*** Begin section ***
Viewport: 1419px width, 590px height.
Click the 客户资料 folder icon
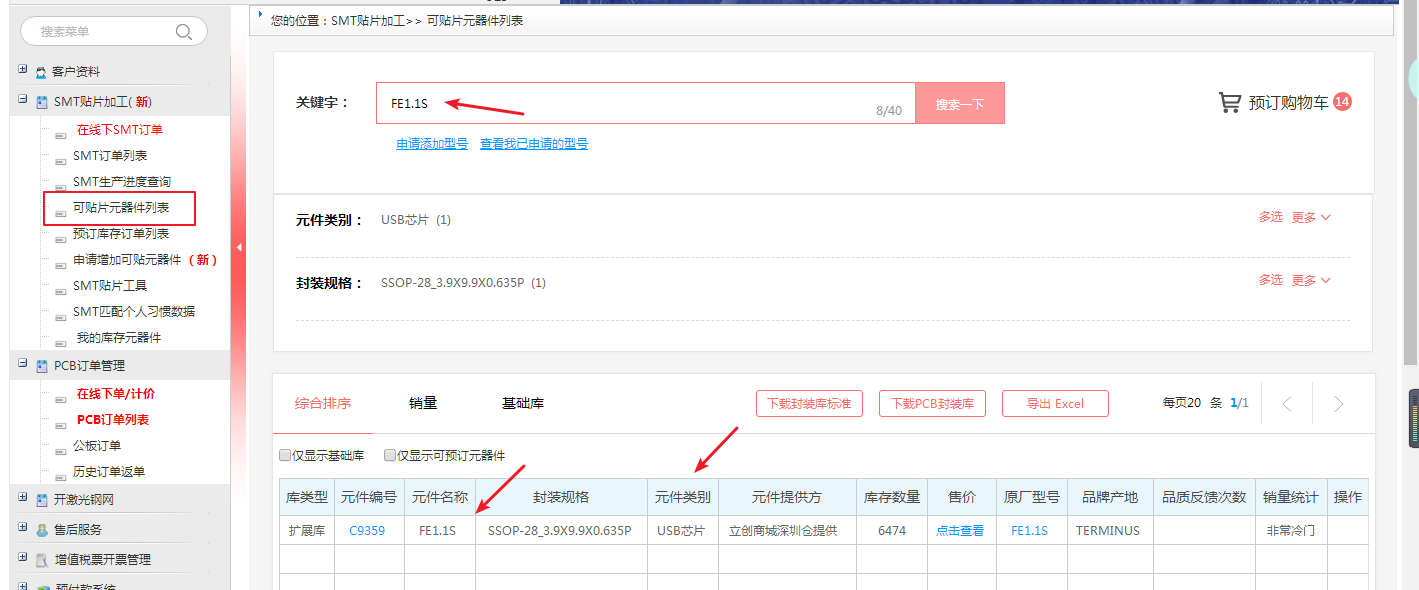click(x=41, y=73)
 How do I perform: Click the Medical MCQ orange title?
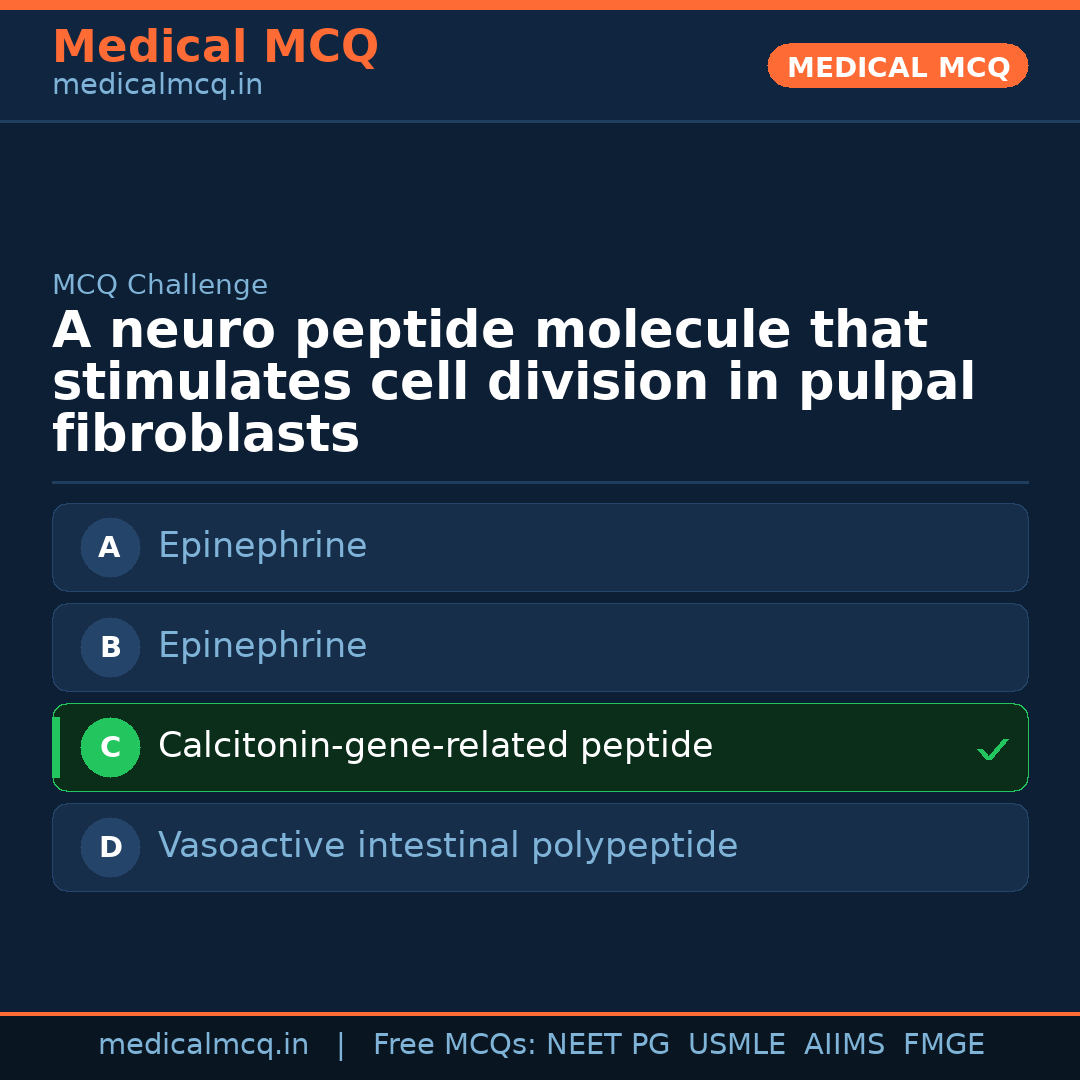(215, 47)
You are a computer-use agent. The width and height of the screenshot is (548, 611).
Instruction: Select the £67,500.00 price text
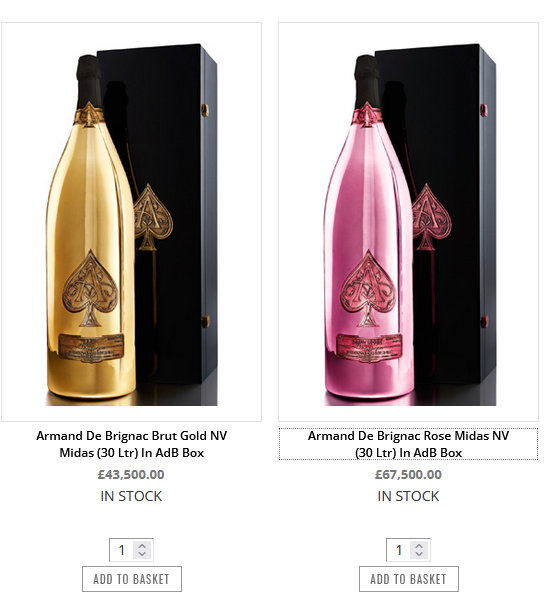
*** End section ***
*** Begin section ***
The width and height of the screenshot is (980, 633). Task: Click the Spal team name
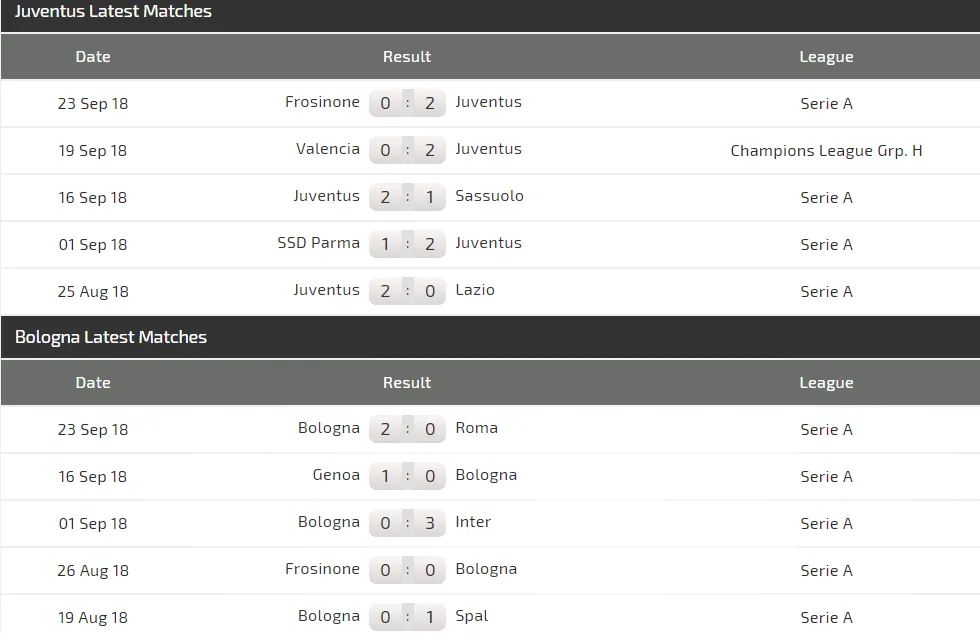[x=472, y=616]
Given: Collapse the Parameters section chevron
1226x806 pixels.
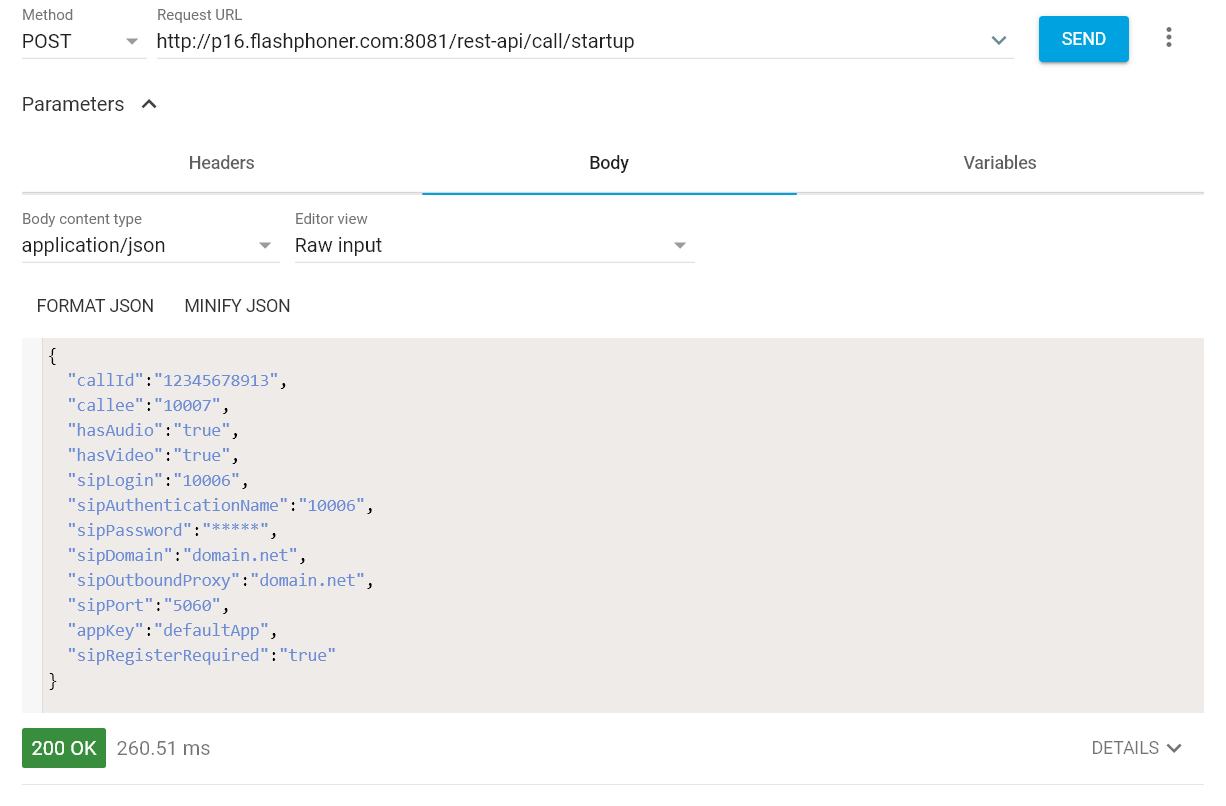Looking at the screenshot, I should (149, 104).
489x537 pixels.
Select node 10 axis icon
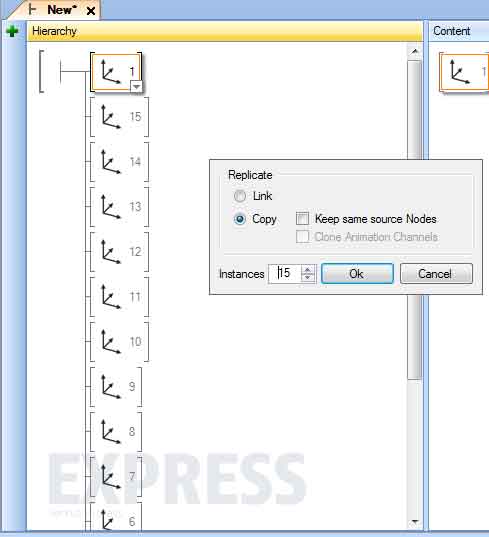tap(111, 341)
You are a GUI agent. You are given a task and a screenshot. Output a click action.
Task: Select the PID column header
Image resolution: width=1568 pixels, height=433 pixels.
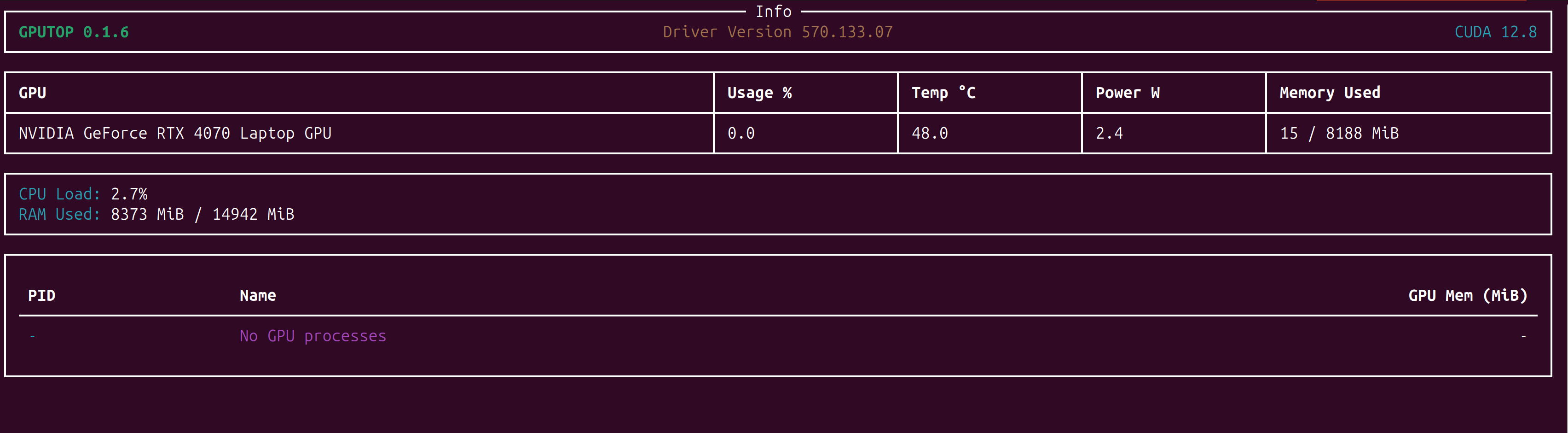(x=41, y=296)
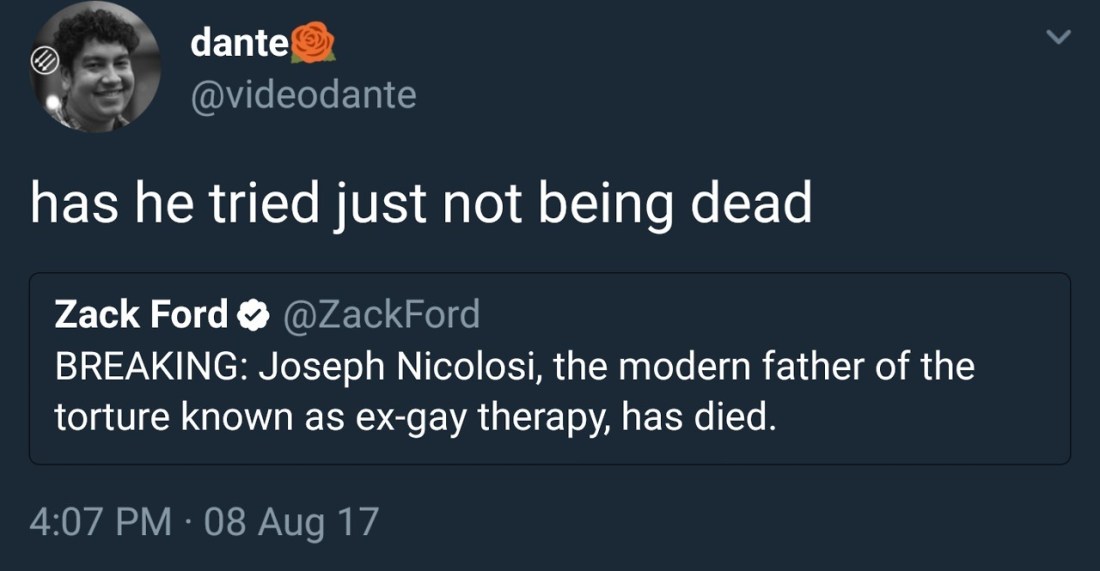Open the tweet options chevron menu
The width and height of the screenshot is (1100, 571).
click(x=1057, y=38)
*** End section ***
*** Begin section ***
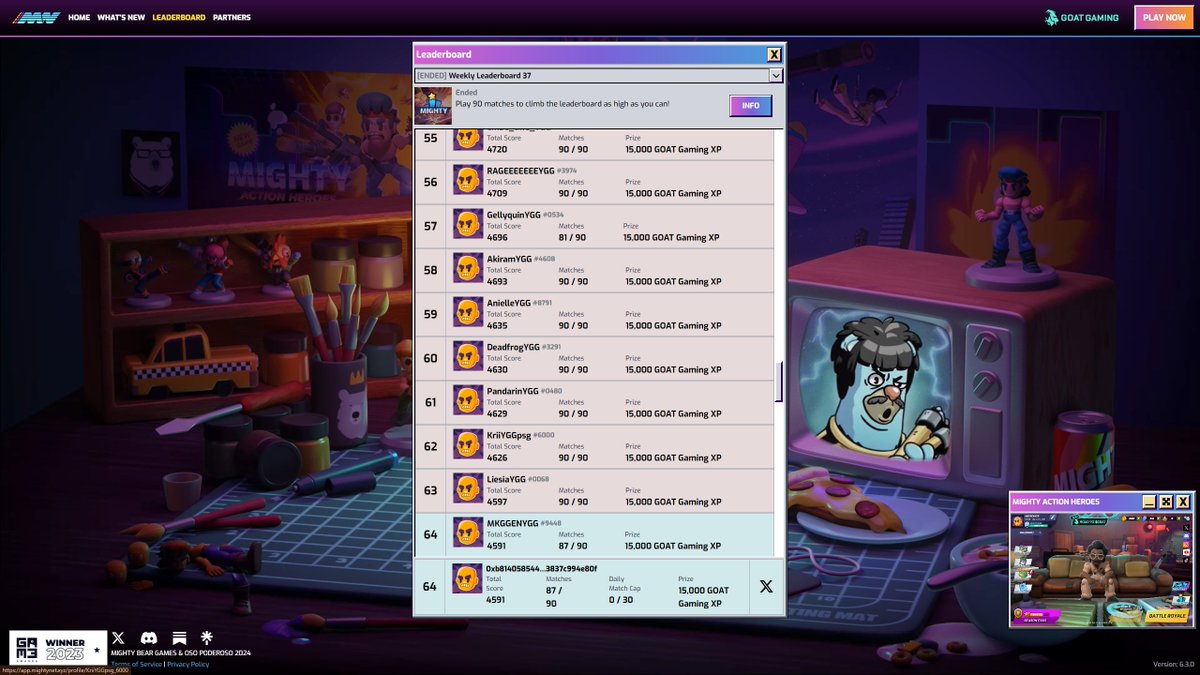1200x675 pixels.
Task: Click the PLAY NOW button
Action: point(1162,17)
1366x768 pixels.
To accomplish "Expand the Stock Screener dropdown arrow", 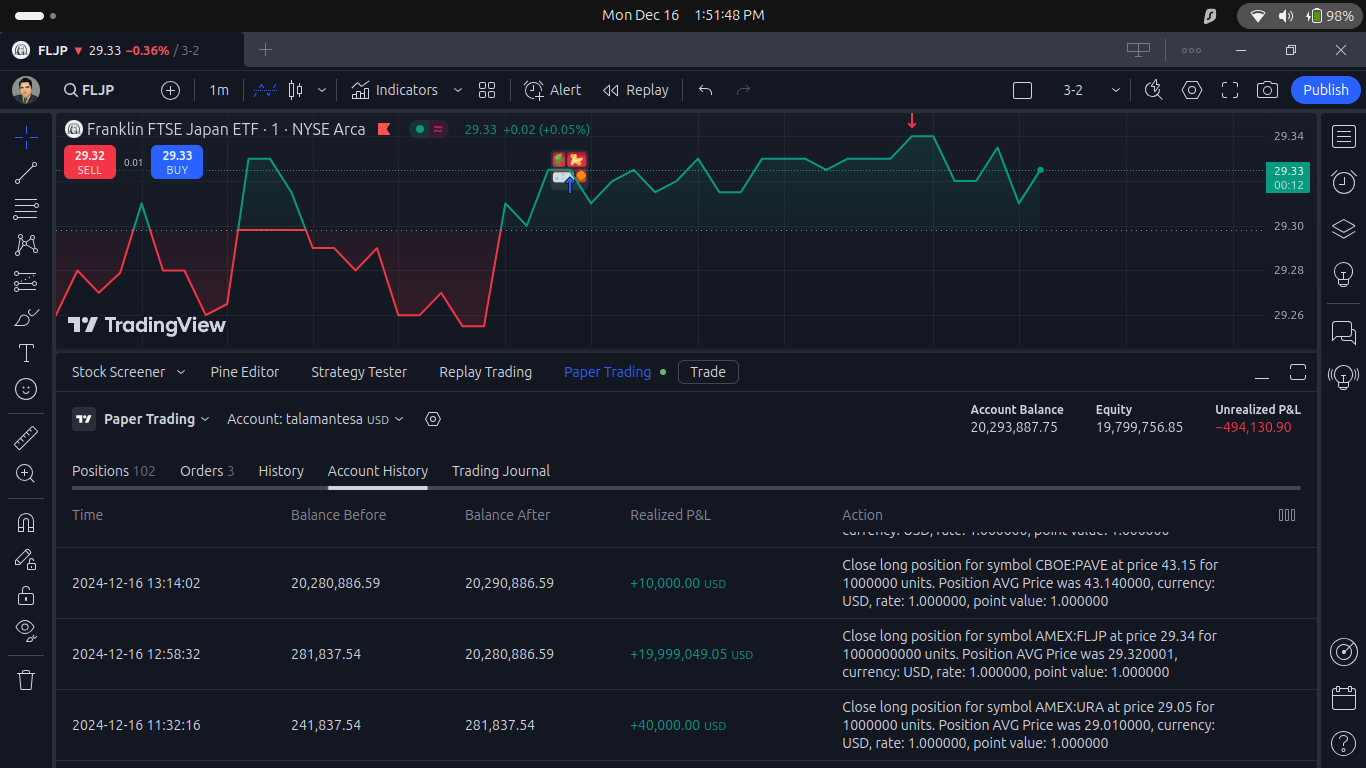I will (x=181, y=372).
*** End section ***
• Directions for this task
In the entries above, find the line containing "Viewport: 1419px width, 590px height." and the line containing "Instruction: Select the £67,500.00 price text", then copy both and every line between them exactly, without any picture.

• Written answer
Viewport: 1419px width, 590px height.
Click the 客户资料 folder icon
click(x=41, y=73)
 How do I perform: Click the Medical MCQ orange title?
(215, 47)
You are a computer-use agent. The width and height of the screenshot is (548, 611).
Instruction: Select the £67,500.00 price text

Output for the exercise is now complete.